Neal Brennan decide di presentarsi a livello mondiale, laddove è uno semi sconosciuto, e per farlo sale su un palco, dietro a 3 Microfoni, davanti alle telecamere.

Neal prima di essere un signor artista (comico, sceneggiatore, “tuttofare ombra” di diversi show televisivi) è un Uomo, in tutta la sua fragilità, immensa forza, magnificenza.

Risultato già a 17 anni un caso di Depressione Clinica, quindi di quella reale in tutta la sua oscurità e non di quella posticcia che si millanta sui social per la chiusura di una serie tv, il ragazzo decide di non affogare impietrito in quel fiume torbido fatto di angosce, di non farsi inghiottire inerme in quel vortice fatale.

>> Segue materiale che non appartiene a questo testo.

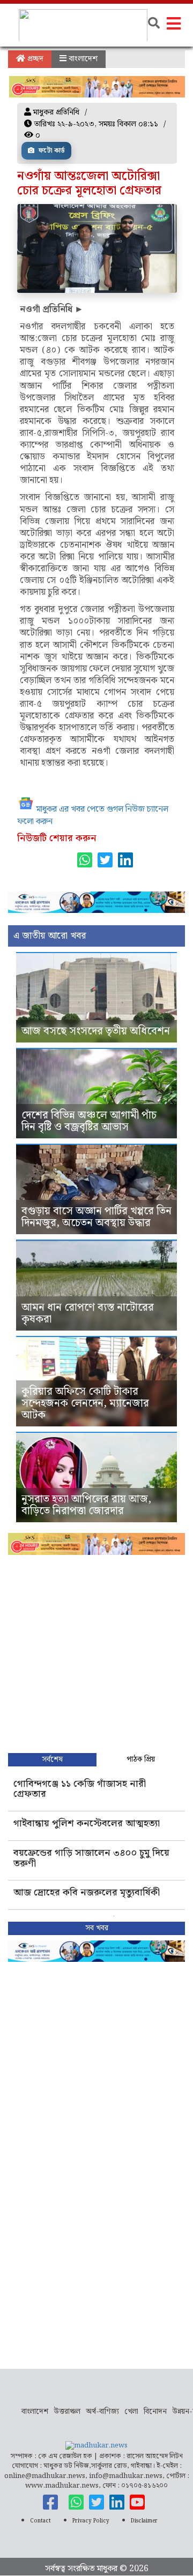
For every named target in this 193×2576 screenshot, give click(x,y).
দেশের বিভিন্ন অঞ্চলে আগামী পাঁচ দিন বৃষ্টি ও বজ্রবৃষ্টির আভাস (89, 1121)
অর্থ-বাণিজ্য (102, 2412)
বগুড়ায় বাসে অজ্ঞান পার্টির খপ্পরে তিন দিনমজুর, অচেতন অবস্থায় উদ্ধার (96, 1217)
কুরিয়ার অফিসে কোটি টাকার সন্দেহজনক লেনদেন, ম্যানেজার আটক (85, 1403)
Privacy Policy (90, 2521)
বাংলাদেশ (82, 58)
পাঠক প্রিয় (141, 1759)
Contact (40, 2521)
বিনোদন (155, 2412)
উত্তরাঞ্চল (67, 2412)
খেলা (131, 2412)
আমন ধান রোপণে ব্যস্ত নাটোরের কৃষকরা (87, 1313)
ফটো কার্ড (51, 151)
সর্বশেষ (52, 1759)
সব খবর (96, 1928)
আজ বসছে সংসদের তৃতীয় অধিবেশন (95, 1031)
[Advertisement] (96, 1651)
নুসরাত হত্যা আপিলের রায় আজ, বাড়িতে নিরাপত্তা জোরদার (86, 1505)
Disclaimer (144, 2521)
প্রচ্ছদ (34, 58)
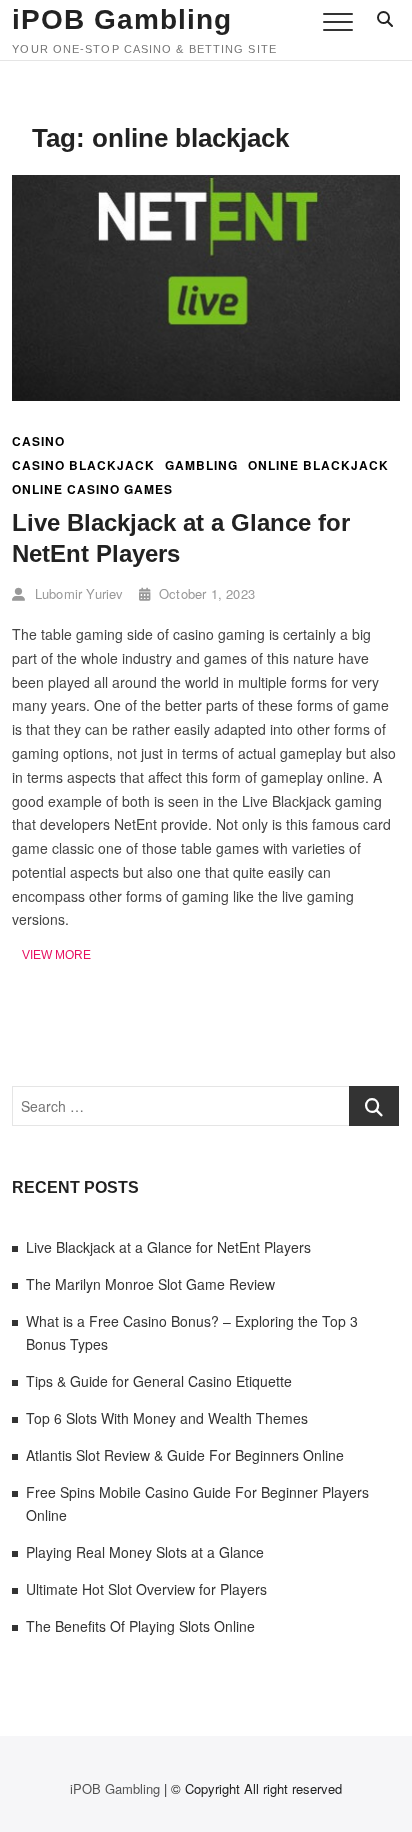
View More (56, 956)
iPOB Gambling (122, 19)
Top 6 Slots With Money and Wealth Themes (167, 1418)
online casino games (92, 489)
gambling (201, 465)
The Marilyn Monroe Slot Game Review (150, 1284)
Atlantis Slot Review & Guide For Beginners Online (185, 1455)
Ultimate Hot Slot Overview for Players (146, 1589)
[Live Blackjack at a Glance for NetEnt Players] (205, 186)
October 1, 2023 (205, 593)
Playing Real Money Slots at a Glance (145, 1552)
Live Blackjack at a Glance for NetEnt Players (168, 1247)
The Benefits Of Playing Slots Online (140, 1626)
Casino (38, 441)
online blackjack (318, 465)
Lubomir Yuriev (77, 593)
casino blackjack (83, 465)
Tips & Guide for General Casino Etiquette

Così, come un guerriero, si arma di pazienza, olio di gomito, volontà derivata dall’istinto di sopravvivenza, e comincia a starnazzare gli arti contro la corrente che lo sta portando con sè, cerca disperatamente un tronco d’albero galleggiante od un qualunque appiglio lo possa trattenere in vita.

Terapie, droghe medicinali e ricreative, ricostruzione e costruzione di rapporti personali, sono la dimostrazione di quanto lui non si voglia arrendere alla propria situazione di malato: le dodici fatiche di Neal per non passare al livello di “caso umano”, tanto di moda nei programmi tv, la stessa tv che per un minimo lasso di tempo lo gratifica dandogli la sensazione di essere forte come Ercole.

Ma la strada è lunga e tortuosa per lui, nel migliore dei casi dovrà soffrire ancora parecchio prima di liberarsi, guarirsi, e vivere senza quell’avvoltoio sulla schiena quale è la Depressione.

Una depressione alla quale sembra voler infliggere un colpo fatale mettendo in scena uno spettacolo innovativo, a mia visione “curativo”: una sorta di gruppo di sostegno dove condividere con il pubblico la sua emotività fragilissima.

Spiegando a modo suo, con battute geniali e confessioni drammatiche, quello che per lui sia la derivazione della malattia, senza svicolare vigliaccamente, raccontando del suo rapporto complicato con il padre.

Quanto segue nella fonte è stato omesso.